A. Ahsan Ejaz, MD; John S. Walsh, MD; Andrew Wasiluk, MD


South Med J. 2004;97(6) 

In This Article

Abstract and Introduction

Candesartan cilexetil is an angiotensin II receptor antagonist that is widely used in the treatment of hypertension. It is generally well tolerated and rarely has adverse effects. We report the case of a 50-year-old man with a 3-year history of hypertension that was difficult to manage because of intolerance to multiple medications. Treatment with candesartan cilexetil was initiated, and blood pressure control improved markedly. Five weeks later, the patient presented with a 2 × 3-cm ulcerative plaque covered with a fibrinous exudate on the right upper lip. Findings from a biopsy of the upper lip were diagnostic for erythema multiforme. Treatment with candesartan cilexetil was discontinued, and the lesions resolved completely within a few weeks. To our knowledge, this is the first report of erythema multiforme induced by the antihypertensive medication candesartan cilexetil.

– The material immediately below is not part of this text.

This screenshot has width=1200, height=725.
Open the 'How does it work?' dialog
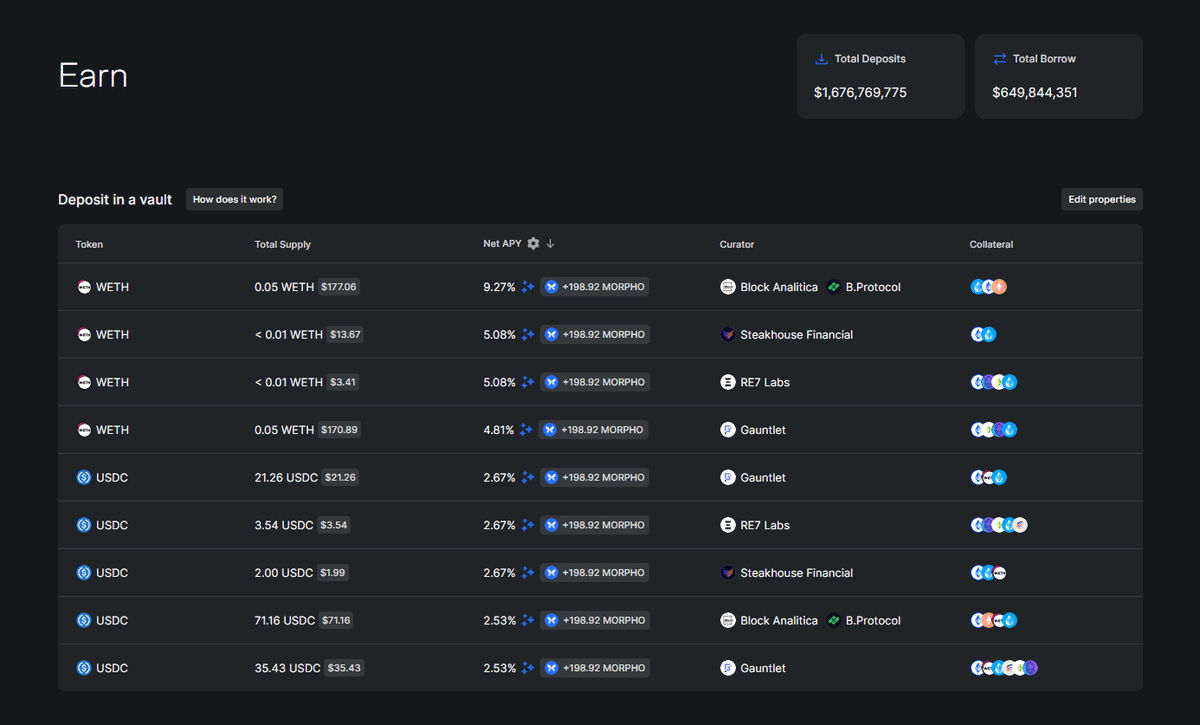tap(234, 199)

Candesartan cilexetil (Atacand; AstraZeneca LP, Wilmington, DE) is a selective angiotensin II type 1 receptor antagonist indicated in the treatment of hypertension. It has been evaluated extensively for safety and is generally well tolerated. In clinical trials, the rate of withdrawal of candesartan cilexetil due to adverse events was low.[1,2] The most common reasons for discontinuation of therapy were headache (0.6%) and dizziness (0.3%). In this article, we report a case in which development of erythema multiforme necessitated withdrawal of antihypertensive therapy with candesartan cilexetil.